=== Stated problem ===
Rewrite everything from the first line down through the line containing "coord(489,389)", replacing "column header" with "column heading" and leaving all else unchanged. Return only those lines.

=== Stored entries ===
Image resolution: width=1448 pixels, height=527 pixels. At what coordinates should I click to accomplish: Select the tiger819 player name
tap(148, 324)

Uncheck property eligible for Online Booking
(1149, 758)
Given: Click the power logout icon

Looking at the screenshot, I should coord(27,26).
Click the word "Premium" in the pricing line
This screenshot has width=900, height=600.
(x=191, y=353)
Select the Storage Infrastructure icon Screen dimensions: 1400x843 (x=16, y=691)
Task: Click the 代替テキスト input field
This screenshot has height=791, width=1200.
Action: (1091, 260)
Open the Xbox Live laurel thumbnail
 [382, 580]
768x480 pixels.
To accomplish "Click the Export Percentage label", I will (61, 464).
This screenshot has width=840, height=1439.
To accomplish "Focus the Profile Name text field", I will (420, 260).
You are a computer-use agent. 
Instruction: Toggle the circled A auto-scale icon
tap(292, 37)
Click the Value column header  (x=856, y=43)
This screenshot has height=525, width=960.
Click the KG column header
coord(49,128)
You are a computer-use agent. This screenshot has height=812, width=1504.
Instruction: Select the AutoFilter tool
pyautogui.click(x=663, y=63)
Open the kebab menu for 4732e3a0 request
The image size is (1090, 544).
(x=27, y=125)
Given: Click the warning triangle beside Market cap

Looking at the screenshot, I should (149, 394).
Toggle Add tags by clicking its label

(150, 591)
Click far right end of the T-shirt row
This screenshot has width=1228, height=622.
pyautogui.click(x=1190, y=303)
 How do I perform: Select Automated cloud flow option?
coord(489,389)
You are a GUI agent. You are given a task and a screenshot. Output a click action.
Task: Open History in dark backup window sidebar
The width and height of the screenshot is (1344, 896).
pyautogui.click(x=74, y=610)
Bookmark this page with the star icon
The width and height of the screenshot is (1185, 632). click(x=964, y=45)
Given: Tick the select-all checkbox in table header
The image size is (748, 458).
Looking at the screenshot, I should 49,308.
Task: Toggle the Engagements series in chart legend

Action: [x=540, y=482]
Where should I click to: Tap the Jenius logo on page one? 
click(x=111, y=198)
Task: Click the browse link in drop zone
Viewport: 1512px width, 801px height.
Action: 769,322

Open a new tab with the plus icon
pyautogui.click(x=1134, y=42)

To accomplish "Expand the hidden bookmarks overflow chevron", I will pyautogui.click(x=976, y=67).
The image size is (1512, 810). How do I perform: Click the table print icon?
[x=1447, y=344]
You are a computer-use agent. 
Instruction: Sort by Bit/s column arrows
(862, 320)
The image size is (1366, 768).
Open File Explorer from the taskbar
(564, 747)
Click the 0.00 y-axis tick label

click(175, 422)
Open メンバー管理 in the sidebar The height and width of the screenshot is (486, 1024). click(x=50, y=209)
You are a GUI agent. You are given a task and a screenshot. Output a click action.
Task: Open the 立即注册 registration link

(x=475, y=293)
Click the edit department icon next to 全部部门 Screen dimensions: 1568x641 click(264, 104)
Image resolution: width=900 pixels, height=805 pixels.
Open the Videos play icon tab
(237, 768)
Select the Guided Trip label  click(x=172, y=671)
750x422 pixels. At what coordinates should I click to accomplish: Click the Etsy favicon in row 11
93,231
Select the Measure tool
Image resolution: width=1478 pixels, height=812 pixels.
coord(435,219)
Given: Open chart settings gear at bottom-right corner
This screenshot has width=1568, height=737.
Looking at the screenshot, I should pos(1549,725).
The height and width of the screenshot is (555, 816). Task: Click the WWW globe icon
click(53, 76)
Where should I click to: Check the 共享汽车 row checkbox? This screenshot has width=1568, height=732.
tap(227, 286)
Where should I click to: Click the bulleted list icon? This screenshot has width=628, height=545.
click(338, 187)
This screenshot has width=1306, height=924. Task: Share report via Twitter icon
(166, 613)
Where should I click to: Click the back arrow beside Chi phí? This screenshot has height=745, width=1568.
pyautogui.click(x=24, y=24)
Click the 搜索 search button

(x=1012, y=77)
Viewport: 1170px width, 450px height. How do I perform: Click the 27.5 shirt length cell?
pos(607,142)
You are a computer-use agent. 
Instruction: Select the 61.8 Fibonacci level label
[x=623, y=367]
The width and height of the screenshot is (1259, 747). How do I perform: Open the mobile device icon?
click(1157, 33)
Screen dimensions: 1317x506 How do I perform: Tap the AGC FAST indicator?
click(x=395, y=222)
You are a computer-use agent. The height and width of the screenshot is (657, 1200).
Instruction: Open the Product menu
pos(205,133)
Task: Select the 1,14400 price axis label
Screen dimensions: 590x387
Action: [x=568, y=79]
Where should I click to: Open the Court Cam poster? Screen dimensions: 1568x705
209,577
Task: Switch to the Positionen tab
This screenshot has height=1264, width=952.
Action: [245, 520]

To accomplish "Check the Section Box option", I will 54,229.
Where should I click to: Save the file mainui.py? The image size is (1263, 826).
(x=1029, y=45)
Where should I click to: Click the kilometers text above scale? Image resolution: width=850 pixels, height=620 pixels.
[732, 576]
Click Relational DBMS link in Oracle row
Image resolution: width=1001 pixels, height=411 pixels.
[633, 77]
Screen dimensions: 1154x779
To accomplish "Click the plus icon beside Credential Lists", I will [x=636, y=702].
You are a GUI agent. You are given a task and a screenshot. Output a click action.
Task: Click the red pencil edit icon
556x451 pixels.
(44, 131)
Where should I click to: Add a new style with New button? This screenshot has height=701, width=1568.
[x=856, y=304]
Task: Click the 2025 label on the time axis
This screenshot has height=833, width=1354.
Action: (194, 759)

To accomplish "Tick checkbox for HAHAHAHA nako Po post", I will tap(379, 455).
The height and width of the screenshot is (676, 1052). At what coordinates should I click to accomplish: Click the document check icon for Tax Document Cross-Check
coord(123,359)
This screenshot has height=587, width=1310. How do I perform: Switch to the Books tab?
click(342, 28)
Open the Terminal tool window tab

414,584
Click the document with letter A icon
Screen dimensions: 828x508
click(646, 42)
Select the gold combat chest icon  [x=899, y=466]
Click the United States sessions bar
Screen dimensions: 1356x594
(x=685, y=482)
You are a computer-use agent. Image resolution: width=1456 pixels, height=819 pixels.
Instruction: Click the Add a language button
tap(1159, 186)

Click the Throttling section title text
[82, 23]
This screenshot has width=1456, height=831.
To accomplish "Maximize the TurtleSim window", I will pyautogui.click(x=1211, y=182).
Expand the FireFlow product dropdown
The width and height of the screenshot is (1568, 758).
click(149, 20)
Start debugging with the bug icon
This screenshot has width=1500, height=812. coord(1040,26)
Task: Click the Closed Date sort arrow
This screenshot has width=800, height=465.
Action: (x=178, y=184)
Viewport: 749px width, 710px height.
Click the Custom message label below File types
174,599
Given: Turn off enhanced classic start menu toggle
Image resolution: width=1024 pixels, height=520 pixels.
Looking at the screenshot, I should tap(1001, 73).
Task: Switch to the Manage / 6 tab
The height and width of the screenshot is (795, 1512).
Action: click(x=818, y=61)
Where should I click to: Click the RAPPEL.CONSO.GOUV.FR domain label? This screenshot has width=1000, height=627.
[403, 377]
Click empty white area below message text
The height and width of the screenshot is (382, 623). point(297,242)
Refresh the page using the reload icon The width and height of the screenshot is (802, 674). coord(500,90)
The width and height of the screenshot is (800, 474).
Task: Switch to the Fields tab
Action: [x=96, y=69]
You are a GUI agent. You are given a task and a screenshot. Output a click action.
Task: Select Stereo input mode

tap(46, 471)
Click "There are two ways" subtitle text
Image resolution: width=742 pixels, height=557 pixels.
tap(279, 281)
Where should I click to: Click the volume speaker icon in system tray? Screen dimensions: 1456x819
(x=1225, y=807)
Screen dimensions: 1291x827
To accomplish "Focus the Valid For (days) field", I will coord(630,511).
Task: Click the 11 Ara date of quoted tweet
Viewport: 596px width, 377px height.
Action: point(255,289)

=== Reply to the task ===
Image resolution: width=1448 pixels, height=527 pixels. At what coordinates should I click to accomplish: Select the tiger819 player name
tap(148, 324)

Uncheck property eligible for Online Booking
(1149, 758)
Given: Click the power logout icon

Looking at the screenshot, I should coord(27,26).
Click the word "Premium" in the pricing line
This screenshot has width=900, height=600.
(x=191, y=353)
Select the Storage Infrastructure icon Screen dimensions: 1400x843 (x=16, y=691)
Task: Click the 代替テキスト input field
This screenshot has height=791, width=1200.
Action: (1091, 260)
Open the Xbox Live laurel thumbnail
 [382, 580]
768x480 pixels.
To accomplish "Click the Export Percentage label", I will (61, 464).
This screenshot has width=840, height=1439.
To accomplish "Focus the Profile Name text field", I will (420, 260).
You are a computer-use agent. 
Instruction: Toggle the circled A auto-scale icon
tap(292, 37)
Click the Value column heading  (x=856, y=43)
This screenshot has height=525, width=960.
Click the KG column heading
coord(49,128)
You are a computer-use agent. This screenshot has height=812, width=1504.
Instruction: Select the AutoFilter tool
pyautogui.click(x=663, y=63)
Open the kebab menu for 4732e3a0 request
The image size is (1090, 544).
(x=27, y=125)
Given: Click the warning triangle beside Market cap

Looking at the screenshot, I should (149, 394).
Toggle Add tags by clicking its label

(150, 591)
Click far right end of the T-shirt row
This screenshot has width=1228, height=622.
pyautogui.click(x=1190, y=303)
 How do I perform: Select Automated cloud flow option?
coord(489,389)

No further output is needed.